Find each line in the listing below that contains the word "page", and copy out those lines.
..........
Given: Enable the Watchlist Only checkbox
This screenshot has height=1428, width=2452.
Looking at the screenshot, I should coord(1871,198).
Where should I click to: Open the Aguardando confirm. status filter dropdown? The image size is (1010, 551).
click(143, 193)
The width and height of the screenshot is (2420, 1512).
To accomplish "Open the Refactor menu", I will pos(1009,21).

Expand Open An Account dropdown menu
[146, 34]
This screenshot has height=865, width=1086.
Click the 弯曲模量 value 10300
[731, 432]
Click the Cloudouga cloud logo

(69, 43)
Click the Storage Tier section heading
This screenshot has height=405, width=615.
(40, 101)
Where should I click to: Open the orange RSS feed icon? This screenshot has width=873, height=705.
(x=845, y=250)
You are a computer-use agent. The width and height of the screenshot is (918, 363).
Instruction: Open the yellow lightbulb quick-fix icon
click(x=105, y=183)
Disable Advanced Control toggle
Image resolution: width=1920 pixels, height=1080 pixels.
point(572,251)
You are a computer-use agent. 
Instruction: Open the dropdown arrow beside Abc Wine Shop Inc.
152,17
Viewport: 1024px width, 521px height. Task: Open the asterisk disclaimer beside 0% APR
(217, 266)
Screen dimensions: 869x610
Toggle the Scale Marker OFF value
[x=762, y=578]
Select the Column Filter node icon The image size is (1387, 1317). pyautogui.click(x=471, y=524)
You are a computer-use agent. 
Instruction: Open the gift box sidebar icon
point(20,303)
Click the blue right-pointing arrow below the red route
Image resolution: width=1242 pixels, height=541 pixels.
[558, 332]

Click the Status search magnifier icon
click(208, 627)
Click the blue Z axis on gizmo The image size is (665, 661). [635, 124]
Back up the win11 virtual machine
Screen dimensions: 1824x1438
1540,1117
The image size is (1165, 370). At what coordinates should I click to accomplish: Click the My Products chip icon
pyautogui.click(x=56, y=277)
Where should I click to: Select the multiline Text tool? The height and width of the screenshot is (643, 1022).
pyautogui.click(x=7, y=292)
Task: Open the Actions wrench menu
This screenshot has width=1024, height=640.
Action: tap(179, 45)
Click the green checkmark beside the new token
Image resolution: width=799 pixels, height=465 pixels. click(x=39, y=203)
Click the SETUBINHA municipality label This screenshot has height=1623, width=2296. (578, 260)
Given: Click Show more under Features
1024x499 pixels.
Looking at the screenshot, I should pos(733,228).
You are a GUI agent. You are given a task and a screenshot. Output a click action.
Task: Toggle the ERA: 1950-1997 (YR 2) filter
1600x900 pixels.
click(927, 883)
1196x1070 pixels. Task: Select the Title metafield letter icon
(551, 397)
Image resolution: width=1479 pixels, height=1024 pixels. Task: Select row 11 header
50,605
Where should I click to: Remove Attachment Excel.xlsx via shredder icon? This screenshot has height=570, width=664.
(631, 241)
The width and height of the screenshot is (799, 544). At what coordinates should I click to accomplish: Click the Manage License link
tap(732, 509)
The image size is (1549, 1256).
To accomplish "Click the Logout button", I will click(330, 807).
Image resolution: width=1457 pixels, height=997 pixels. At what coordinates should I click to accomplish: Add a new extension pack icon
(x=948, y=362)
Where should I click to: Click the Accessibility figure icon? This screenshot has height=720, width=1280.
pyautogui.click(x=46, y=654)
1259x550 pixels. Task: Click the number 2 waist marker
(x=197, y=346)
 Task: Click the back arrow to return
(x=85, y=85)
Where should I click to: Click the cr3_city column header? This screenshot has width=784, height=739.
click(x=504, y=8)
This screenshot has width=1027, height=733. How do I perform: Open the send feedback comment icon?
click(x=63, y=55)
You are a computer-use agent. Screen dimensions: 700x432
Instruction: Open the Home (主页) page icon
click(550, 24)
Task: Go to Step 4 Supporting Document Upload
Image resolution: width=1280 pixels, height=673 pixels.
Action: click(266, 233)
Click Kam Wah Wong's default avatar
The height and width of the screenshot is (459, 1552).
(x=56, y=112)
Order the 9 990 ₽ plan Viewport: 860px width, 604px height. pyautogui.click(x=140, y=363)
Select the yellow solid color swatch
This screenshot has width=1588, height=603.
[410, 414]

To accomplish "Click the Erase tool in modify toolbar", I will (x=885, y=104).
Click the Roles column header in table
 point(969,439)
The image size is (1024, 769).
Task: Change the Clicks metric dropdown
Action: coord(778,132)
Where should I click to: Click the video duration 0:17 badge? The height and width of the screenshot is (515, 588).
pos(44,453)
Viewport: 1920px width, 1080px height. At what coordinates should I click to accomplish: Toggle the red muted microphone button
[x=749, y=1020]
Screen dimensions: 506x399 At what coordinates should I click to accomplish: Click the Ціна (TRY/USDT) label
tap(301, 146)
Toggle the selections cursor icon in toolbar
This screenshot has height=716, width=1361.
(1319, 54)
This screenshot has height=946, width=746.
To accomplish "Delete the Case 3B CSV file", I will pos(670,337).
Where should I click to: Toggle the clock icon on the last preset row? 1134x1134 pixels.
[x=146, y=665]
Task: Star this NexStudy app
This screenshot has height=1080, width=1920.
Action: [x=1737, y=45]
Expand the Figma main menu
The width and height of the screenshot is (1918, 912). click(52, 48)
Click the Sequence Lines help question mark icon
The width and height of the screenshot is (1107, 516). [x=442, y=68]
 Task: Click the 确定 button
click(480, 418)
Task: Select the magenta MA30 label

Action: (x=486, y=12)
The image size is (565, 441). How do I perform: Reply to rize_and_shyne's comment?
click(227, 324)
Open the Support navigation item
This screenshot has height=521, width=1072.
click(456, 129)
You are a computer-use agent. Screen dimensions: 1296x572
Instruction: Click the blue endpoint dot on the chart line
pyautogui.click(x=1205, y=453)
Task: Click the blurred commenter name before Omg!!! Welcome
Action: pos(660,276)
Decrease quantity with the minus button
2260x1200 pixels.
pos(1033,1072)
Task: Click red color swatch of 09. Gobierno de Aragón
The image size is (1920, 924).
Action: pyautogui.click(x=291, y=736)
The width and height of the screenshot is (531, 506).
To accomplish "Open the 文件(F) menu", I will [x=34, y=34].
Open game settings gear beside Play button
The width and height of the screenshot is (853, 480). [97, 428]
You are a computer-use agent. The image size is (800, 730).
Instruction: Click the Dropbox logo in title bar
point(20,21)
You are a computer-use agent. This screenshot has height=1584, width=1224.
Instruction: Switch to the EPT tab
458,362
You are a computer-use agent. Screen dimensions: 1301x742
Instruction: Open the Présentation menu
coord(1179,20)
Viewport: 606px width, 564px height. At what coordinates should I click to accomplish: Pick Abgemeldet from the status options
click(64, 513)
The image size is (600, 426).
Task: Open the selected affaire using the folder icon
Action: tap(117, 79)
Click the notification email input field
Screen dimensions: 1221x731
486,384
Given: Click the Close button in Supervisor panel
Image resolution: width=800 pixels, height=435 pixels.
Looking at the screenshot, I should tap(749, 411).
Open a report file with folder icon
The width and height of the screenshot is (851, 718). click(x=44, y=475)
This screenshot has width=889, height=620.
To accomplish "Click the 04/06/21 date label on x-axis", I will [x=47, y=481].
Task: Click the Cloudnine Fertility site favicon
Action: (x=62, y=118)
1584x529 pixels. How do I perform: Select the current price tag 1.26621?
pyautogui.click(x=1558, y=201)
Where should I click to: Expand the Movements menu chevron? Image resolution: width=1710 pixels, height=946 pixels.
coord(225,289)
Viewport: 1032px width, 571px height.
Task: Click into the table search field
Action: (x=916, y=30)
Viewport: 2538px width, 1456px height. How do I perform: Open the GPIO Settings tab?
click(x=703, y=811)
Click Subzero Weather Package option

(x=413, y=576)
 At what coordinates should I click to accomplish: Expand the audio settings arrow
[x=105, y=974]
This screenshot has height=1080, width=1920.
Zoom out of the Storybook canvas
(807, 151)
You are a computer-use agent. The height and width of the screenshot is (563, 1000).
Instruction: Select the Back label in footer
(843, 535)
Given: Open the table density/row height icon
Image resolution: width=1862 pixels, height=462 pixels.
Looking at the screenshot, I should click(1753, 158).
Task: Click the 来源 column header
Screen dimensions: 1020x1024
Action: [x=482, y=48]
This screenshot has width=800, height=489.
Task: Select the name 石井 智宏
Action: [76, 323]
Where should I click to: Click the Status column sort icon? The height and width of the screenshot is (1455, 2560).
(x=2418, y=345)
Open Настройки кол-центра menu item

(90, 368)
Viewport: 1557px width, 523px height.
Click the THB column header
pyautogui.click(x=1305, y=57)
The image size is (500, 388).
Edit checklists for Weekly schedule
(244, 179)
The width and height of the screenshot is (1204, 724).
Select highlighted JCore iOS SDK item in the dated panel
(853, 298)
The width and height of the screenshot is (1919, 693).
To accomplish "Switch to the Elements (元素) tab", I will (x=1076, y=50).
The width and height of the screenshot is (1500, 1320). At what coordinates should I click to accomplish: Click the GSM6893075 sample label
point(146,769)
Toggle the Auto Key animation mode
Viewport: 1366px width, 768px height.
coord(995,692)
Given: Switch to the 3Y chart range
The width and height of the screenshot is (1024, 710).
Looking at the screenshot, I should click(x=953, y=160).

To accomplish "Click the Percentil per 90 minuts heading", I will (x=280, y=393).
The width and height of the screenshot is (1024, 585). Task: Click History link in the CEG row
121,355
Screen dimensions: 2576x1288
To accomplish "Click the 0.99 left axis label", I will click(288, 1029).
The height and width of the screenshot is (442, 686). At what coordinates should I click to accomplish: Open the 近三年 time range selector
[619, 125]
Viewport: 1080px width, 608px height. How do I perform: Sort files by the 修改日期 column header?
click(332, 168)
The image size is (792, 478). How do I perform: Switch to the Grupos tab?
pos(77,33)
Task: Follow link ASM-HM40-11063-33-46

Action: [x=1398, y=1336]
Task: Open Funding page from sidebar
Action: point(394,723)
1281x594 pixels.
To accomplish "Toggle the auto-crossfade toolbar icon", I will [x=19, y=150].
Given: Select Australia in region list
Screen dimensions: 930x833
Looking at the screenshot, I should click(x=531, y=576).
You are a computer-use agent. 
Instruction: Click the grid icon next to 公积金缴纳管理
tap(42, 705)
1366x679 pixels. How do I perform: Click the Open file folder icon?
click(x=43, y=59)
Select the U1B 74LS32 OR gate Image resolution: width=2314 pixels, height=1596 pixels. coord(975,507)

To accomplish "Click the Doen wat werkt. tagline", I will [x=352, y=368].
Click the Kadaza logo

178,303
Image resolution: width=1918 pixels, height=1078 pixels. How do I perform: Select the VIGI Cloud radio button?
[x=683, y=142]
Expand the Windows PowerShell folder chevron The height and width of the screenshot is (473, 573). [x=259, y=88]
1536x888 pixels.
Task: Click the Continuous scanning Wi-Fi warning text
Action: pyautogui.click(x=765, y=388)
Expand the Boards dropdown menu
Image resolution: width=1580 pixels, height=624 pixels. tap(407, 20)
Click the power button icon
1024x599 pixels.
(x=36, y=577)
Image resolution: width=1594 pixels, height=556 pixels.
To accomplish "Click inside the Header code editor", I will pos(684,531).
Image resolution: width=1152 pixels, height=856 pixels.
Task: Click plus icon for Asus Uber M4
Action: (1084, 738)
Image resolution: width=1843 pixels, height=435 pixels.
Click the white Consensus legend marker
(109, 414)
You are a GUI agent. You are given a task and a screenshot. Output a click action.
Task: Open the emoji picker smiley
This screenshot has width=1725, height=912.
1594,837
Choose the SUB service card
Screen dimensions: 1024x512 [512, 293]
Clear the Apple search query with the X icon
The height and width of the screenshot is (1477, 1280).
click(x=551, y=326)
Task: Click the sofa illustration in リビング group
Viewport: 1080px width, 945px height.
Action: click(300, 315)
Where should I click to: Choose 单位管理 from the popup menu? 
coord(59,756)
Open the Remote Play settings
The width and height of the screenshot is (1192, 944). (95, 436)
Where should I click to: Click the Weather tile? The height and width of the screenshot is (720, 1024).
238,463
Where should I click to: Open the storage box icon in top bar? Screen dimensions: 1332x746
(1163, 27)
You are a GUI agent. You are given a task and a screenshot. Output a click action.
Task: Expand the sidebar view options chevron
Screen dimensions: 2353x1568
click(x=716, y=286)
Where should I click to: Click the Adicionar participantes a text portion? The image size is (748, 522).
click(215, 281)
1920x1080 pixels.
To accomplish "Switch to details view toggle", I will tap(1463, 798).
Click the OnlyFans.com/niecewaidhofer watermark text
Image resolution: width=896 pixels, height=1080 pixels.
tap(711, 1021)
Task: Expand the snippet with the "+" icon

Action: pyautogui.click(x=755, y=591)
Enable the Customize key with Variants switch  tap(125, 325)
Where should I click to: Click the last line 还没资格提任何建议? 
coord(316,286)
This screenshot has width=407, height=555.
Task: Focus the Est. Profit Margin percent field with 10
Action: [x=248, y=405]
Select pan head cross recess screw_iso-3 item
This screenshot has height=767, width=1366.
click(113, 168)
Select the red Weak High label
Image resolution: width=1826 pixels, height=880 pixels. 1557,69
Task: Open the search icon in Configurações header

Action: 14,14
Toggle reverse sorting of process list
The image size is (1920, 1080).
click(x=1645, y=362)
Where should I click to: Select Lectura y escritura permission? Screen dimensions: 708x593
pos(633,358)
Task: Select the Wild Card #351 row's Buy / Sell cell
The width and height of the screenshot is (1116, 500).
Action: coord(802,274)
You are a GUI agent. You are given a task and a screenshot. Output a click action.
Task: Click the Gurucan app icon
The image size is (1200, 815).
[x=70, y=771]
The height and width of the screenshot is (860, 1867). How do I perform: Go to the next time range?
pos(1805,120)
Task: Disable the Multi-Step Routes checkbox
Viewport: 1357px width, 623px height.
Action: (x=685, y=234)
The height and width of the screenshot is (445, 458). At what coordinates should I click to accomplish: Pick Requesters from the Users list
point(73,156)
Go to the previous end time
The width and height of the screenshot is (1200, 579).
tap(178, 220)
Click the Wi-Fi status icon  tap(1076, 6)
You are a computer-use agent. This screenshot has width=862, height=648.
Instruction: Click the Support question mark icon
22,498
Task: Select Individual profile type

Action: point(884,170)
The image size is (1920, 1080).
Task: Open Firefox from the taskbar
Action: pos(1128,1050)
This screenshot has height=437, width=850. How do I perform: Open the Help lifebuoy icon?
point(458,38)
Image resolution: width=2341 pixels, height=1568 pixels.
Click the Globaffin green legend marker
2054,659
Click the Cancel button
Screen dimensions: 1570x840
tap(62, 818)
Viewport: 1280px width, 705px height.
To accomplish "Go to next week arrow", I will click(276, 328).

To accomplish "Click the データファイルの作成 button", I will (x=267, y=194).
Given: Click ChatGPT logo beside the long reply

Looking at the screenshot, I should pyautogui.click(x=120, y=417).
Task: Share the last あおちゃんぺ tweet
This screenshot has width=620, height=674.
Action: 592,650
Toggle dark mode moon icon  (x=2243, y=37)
..........
• WORKED SOLUTION:
Instruction: Open the Home (主页) page icon
Task: Open Funding page from sidebar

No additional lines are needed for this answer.